Milton Freidman famously stated in his book “Free to Choose,” that, “if you tax something you will have less of it and if you subsidize something you will have more of it.”  This rule has put the U.S at a distinct disadvantage for decades since we tax production and all our trading partners tax consumption.  The net result is that the U.S. gets more consumption relative to production, and our trading partners get more production (jobs).  This explains our decades of job losses and part of our intractable trade deficits as well as the U.S. sliding from the world’s largest creditor nation to the world’s largest debtor nation.  Our accumulated national debt is only slightly larger than our accumulated trade deficit.

So the need to get in step with the rest of the world on taxation should be clear – we need to shift some of the tax burden for government from production to consumption.  In other words, we need a VAT or similar taxation methodology.

Without getting into the weeds with details, here is a brief example of how the lack of a VAT-like tax (averaging 17% world—wide) puts America at a huge disadvantage:

  • If a product (say a cell phone) costs (say $300) the same to produce in America and a foreign nation, currently the foreign nation would sell this product in America for $300 and the foreign producer would receive a $51 rebate. The American cell phone would sell for $351 in the foreign nation with $51 going to their treasury.  This gives the foreign producer a $102 (34%) advantage over the American producer.
  • Implementing a U.S. VAT would neutralize some or all of this disadvantage.

The author goes on to compare the tax plans of some of the GOP contenders as if they were real plans while generalizing about the plans of Democrats.  He also refuses to acknowledge the many measures to balance trade that passed the Nancy Pelosi led House of Representatives when Democrats were in charge only to die in the Republican Senate.  Nonetheless, the economic case for a VAT instead of the TPP is solid as a brick.

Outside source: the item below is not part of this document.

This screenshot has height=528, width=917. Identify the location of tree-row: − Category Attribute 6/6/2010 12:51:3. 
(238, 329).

Huffington Post tells how the Minimum Wage is Going Up in 14 States at Start of 2016.

  • Alaska: $8.75 to $9.75Arrow up
  • Arkansas: $7.50 to $8.00
  • California: $9.00 to $10.00
  • Colorado: $8.23 to $8.31
  • Connecticut: $9.15 to $9.60
  • Hawaii: $7.75 to $8.50
  • Massachusetts: $9.00 to $10.00
  • Michigan: $8.15 to $8.50
  • Nebraska: $8.00 to $9.00
  • New York: $8.75 to $9.00*
  • Rhode Island: $9.00 to $9.60
  • South Dakota: $8.50 to $8.55
  • Vermont: $9.15 to $9.60
  • West Virginia: $8.00 to $8.75*

*New York and West Virginia will raise their minimum wages on New Year’s Eve, rather than New Year’s Day.

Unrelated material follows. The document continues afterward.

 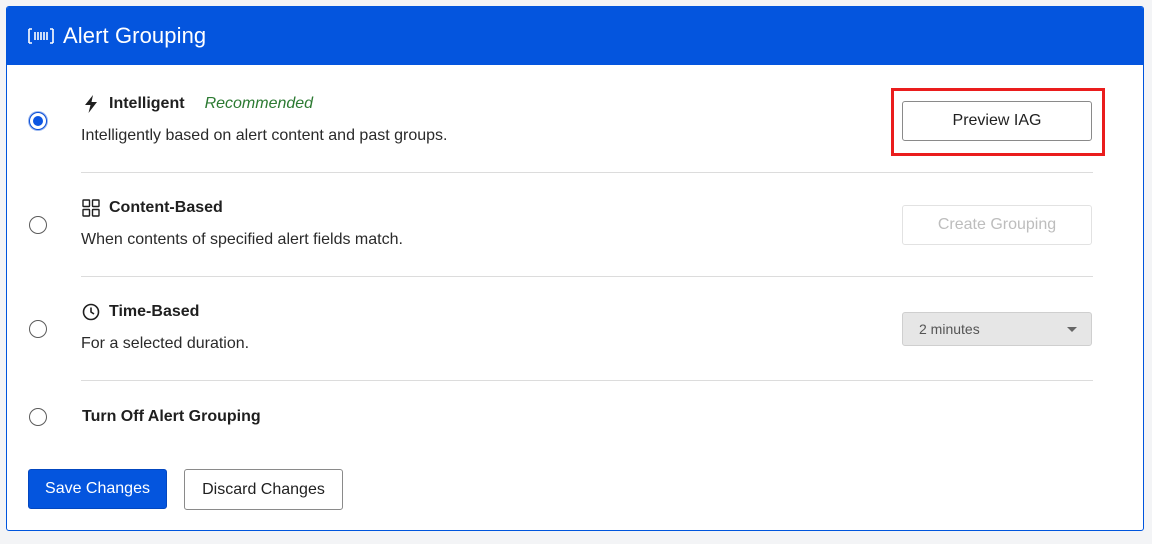 I want to click on caret-down-icon, so click(x=1072, y=330).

I couldn’t help but notice Missouri wasn’t one of these states even though our minimum wage is incexed to inflation.  They’ve got it covered…

Many states automatically adjust their wage floors each year according to a consumer price index. There would have been more raises set for 2016 if not for the slow rate of inflation. Eight states that index their minimum wages — Arizona, Florida, Missouri, Montana, New Jersey, Ohio, Oregon and Washington — won’t be raising them at all this coming year. (Several other states that index will still be raising them; it all depends on how a particular state measures the rising cost of living.)